Feitas estas considerações, passemos a analisar alguns dos crimes tipificados no Estatuto da Criança e do Adolescente:

Apreensão indevida de criança ou adolescente:

Art. 230. Privar a criança ou o adolescente de sua liberdade, procedendo à sua apreensão sem estar em flagrante de ato infracional ou inexistindo ordem escrita da autoridade judiciária competente:

Pena - detenção de seis meses a dois anos.

Parágrafo único. Incide na mesma pena aquele que procede à apreensão sem observância das formalidades legais.

Sabendo que o ECA permite a apreensão da criança ou adolescente apenas por determinação judicial ou em prisão em flagrante, a apreensão que se dá fora destes parâmetros configura o crime do art. 230 do ECA.

Trata-se de crime comum, pode ser cometido por qualquer pessoa, que se consuma com a restrição de liberdade da criança ou do adolescente (sujeitos passivos), desde que se verifique o dolo específico de restringir a liberdade fora das hipóteses legais (não se admite a modalidade culposa neste crime).

 Por esta análise, vê-se que o bem jurídico tutelado é a liberdade de locomoção do adolescente.

O crime tem pena máxima de 2 anos.

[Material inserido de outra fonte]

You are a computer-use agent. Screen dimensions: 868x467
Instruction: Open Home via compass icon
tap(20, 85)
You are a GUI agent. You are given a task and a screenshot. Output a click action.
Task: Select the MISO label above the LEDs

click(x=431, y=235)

No entanto, como vimos, não é mais aplicável o rito sumaríssimo da Lei dos Juizados a crimes cometidos contra crianças/adolescentes. 

Do mesmo modo, podemos observar o artigo 231 do ECA:

Art. 231. Deixar a autoridade policial responsável pela apreensão de criança ou adolescente de fazer imediata comunicação à autoridade judiciária competente e à família do apreendido ou à pessoa por ele indicada:

Pena - detenção de seis meses a dois anos.

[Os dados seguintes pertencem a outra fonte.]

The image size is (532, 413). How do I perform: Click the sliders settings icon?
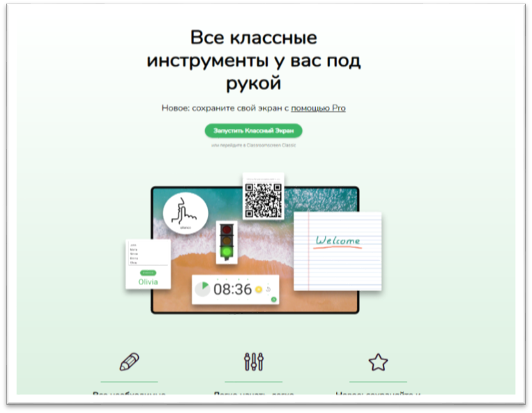click(x=254, y=361)
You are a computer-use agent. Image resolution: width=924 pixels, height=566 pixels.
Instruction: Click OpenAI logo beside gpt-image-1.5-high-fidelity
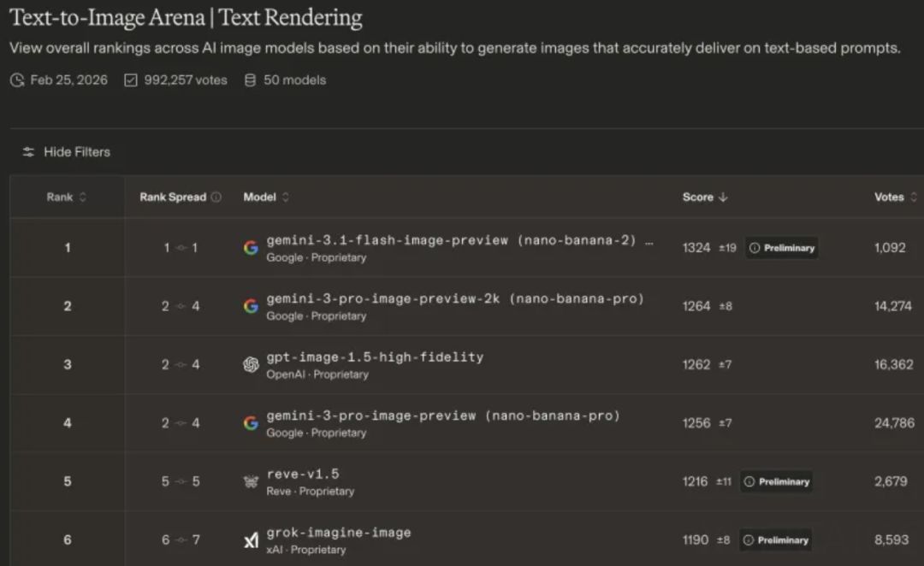(x=251, y=365)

Neste caso, o crime é cometido pela autoridade policial responsável pela apreensão de criança ao adolescente (crime próprio só pode ser cometido por determinada pessoa), que dolosamente deixa de comunicar a apreensão ao juiz competente e à família do menor apreendido.

Assim como no crime do art. 230, verifica-se a correspondência do crime ao descumprimento de formalidades e requisitos exigidos a respeito da apreensão de crianças e adolescentes.

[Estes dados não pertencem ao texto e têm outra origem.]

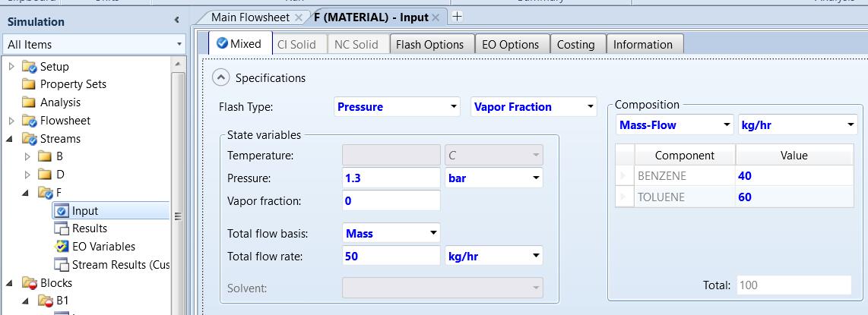Add a new tab with plus button
Viewport: 868px width, 315px height.
pos(457,16)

Neste caso, tem-se que a apreensão se deu pelos requisitos legais (em flagrante ou por determinação judicial), mas não foi devidamente informada ao juiz ou à família do apreendido.

Trata-se de crime de menor potencial lesivo, cuja apuração segue o rito sumaríssimo.

Consuma-se com o mero ato de deixar de informar a apreensão ao juiz ou à família do apreendido, de modo que é crime formal (não é necessário comprovar resultado naturalístico ou prejuízo para que se configure) e não admite tentativa.

Manutenção indevida da apreensão

Art. 234. Deixar a autoridade competente, sem justa causa, de ordenar a imediata liberação de criança ou adolescente, tão logo tenha conhecimento da ilegalidade da apreensão:

Pena - detenção de seis meses a dois anos.

Este também é um crime próprio, que só pode ser cometido pela autoridade competente para a liberação da criança ou do adolescente, notadamente o juiz ou a autoridade policial.

O crime é formal e se consuma com o mero ato da autoridade de manter a apreensão da criança ou adolescente, a partir do momento em que tem conhecimento da ilegalidade da medida, com dolo específico de restringir sua liberdade (não se admite a figura culposa neste caso).

O crime tem pena máxima de 2 anos. No entanto, como vimos, não é mais aplicável o rito sumaríssimo da Lei dos Juizados a crimes cometidos contra crianças/adolescentes.